Dodgers: How Miguel Rojas Trade Affects the Payroll Outlook Ahead of Spring Training
When Trevor Bauer was reinstated by an independent arbitrator last month, it put the Dodgers on the hook for $22.5 million of his 2023 salary and put L.A. right up against the payroll threshold for the luxury tax. Everything are just estimates at this point — arbitration salaries haven’t been determined yet, nor have contract incentives — but it looks like it’s going to be very tight.
Or, at least, it was going to be very tight. Los Angeles traded for Miguel Rojas on Wednesday, which makes the financial outlook a little bit different. Rojas is only due to make $5 million in 2023, but when L.A. was already hugging the tax threshold, every dollar counts, and the Dodgers are, as of right now, at least a few million dollars over the line.
Los Angeles was going to have to get creative to make sure they stayed under the limit anyway, so this might not change much on that front. A trade of, for example, Blake Treinen would get them below the threshold with or without Rojas. But L.A. might want (or need) to add a player at the trade deadline, and the closer they are to the tax threshold, the harder it is to swing something like that.
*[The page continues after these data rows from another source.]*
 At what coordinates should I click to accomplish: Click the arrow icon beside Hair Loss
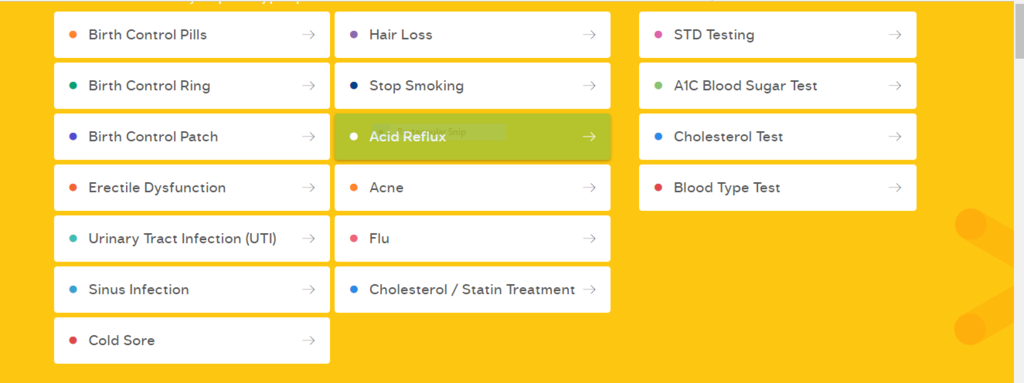point(589,35)
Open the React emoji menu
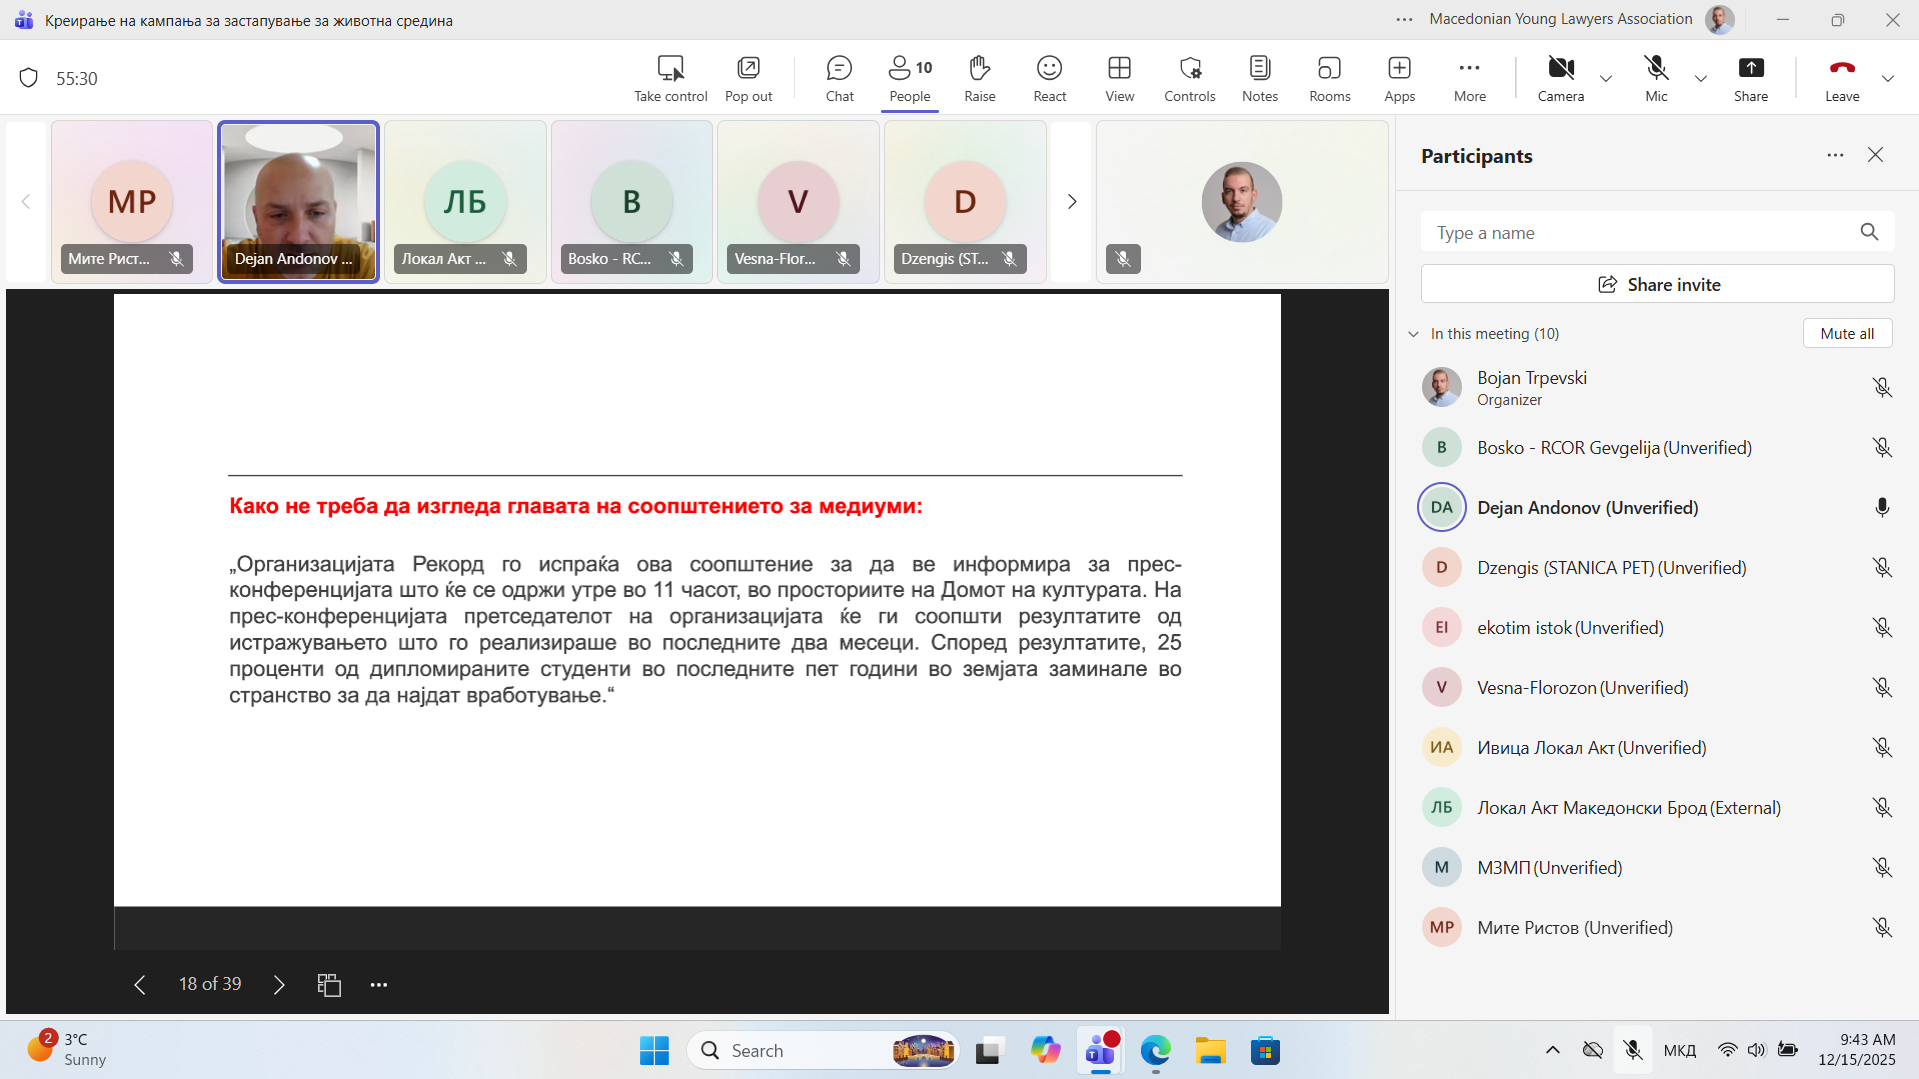This screenshot has height=1079, width=1919. pos(1049,79)
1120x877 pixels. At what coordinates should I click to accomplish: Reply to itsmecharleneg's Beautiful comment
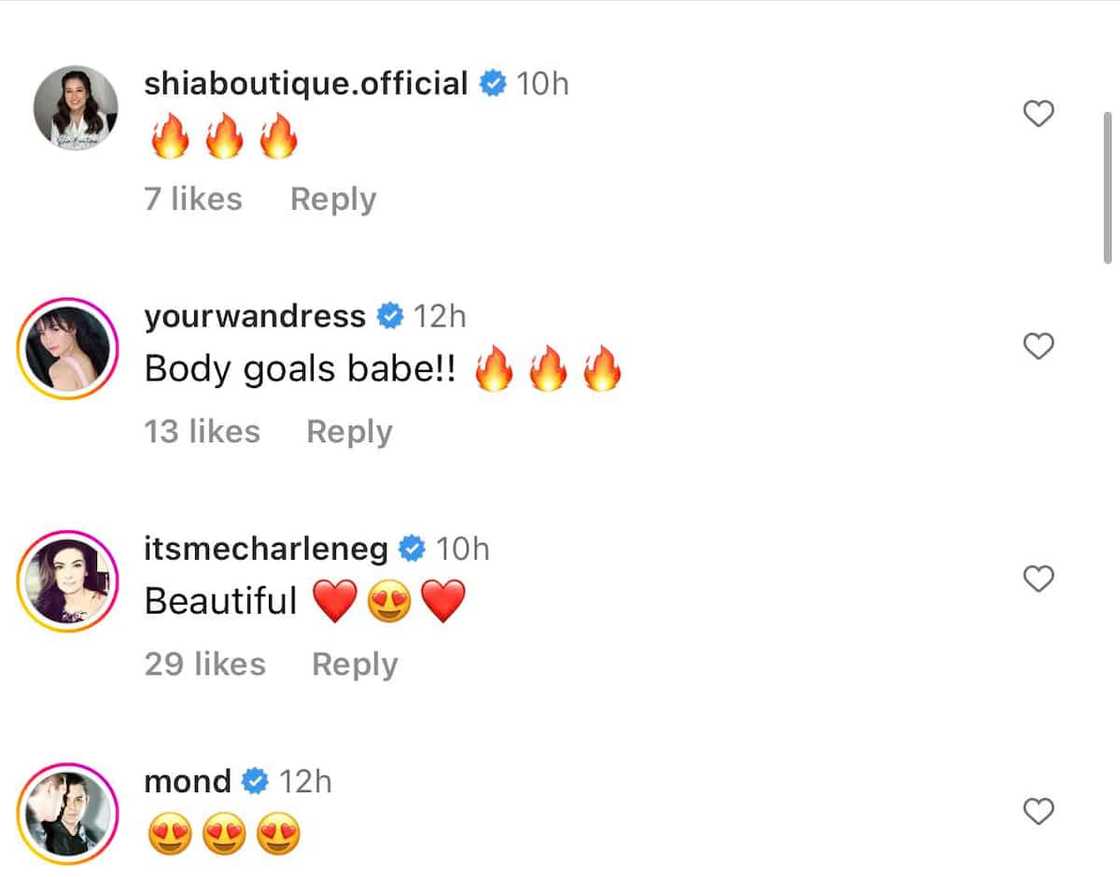pyautogui.click(x=355, y=664)
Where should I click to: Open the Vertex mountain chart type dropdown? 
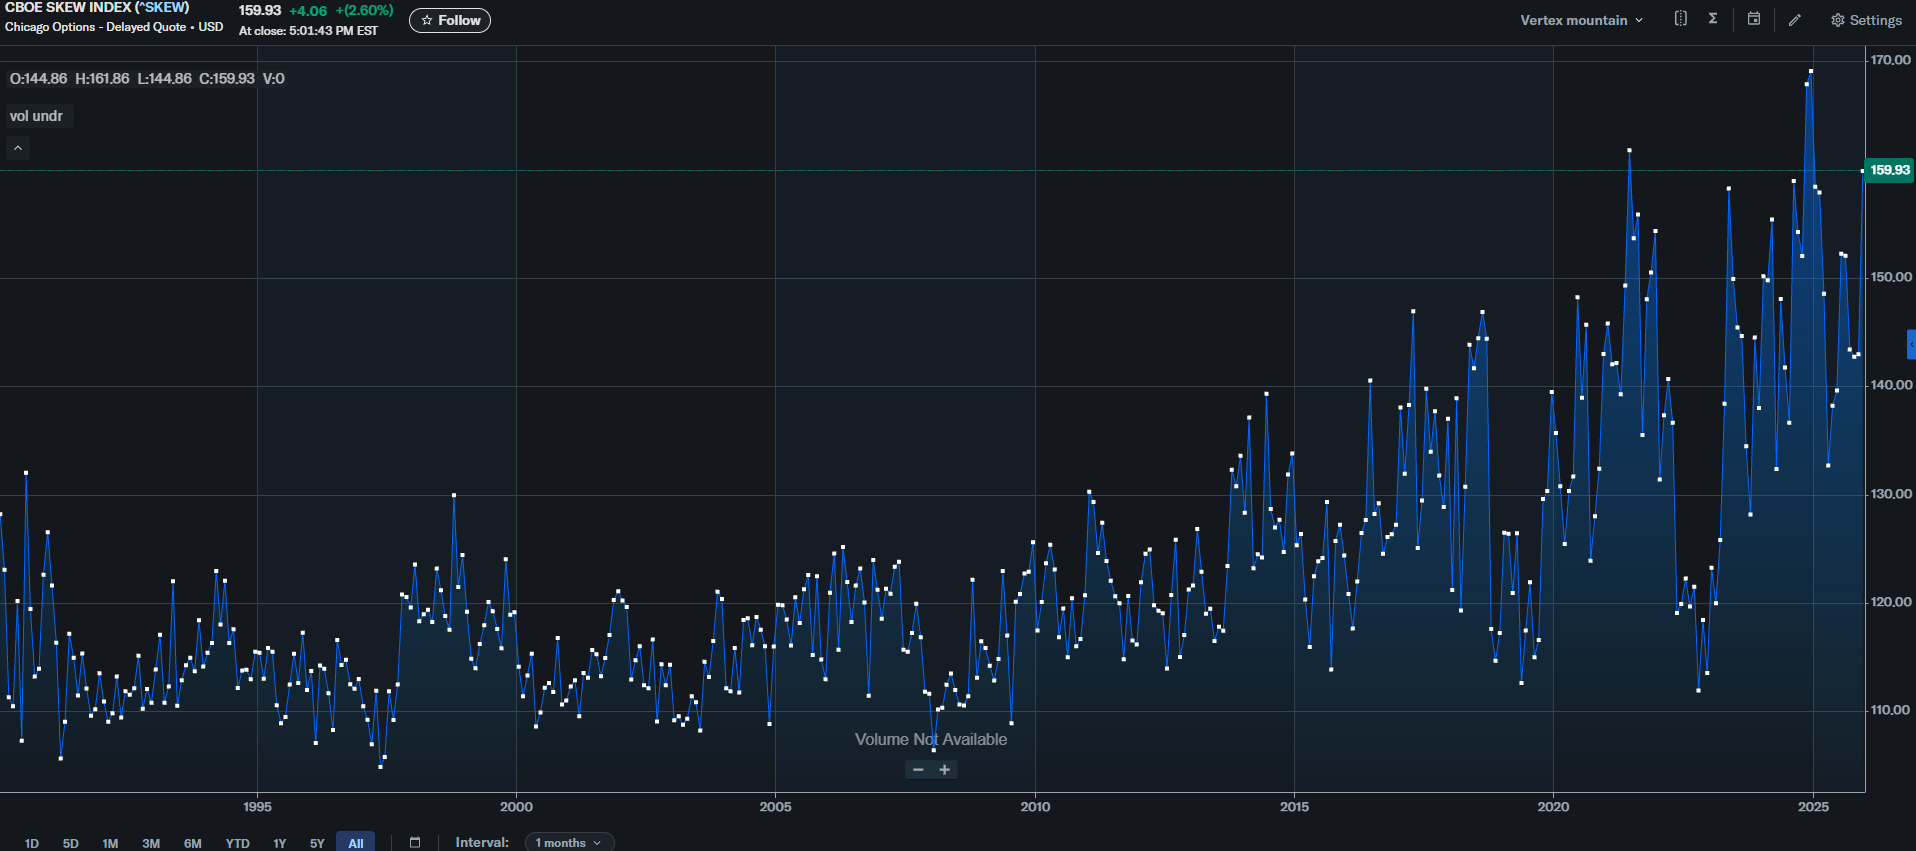[x=1581, y=20]
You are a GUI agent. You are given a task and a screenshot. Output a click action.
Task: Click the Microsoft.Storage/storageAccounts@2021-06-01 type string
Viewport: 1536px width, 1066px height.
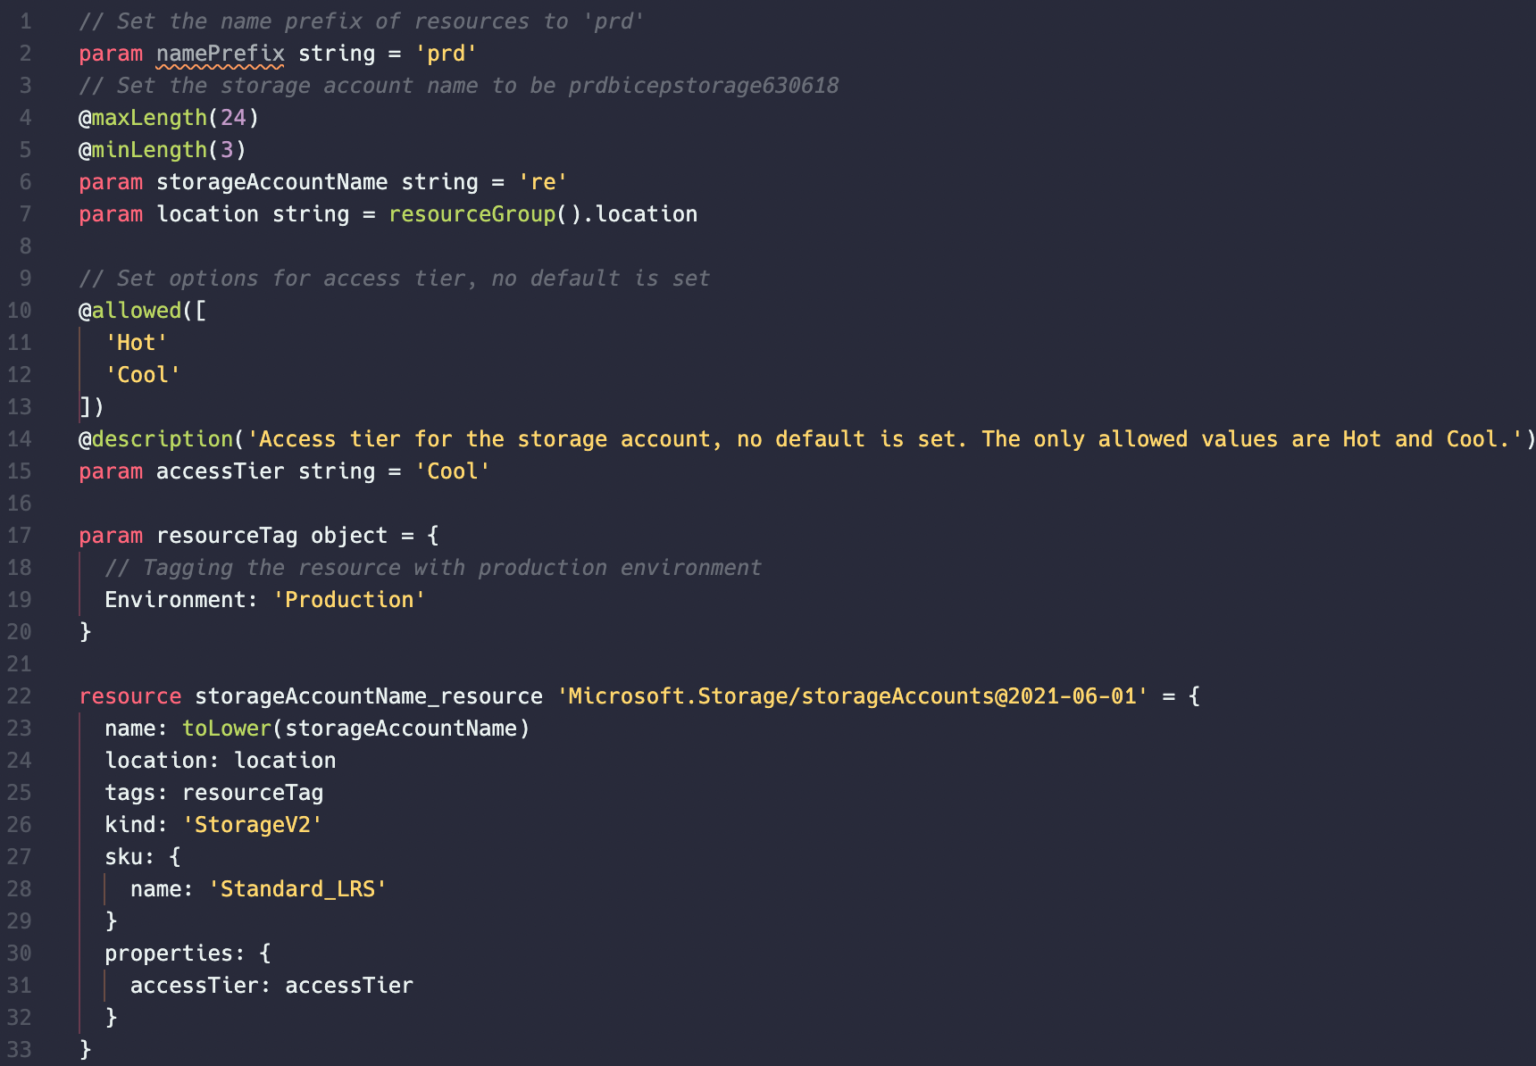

Of course, the trade for Rojas could signal that the Dodgers have given up on the idea of getting under the tax and have other moves coming. It seems like, if they were going to make that decision, it would have come earlier in the offseason when there were still free agents available, but they didn’t have any control over the timing of the Bauer decision. Still, they’ve gone this far in the process, they’ll likely do everything they can to stay the course and get back under the tax threshold.
The addition of Rojas will certainly complicate things, but Andrew Friedman rarely gets caught by surprise. He has a plan, and we might eventually find out what it is.
No time to get cheap now. Buy cheap, buy twice.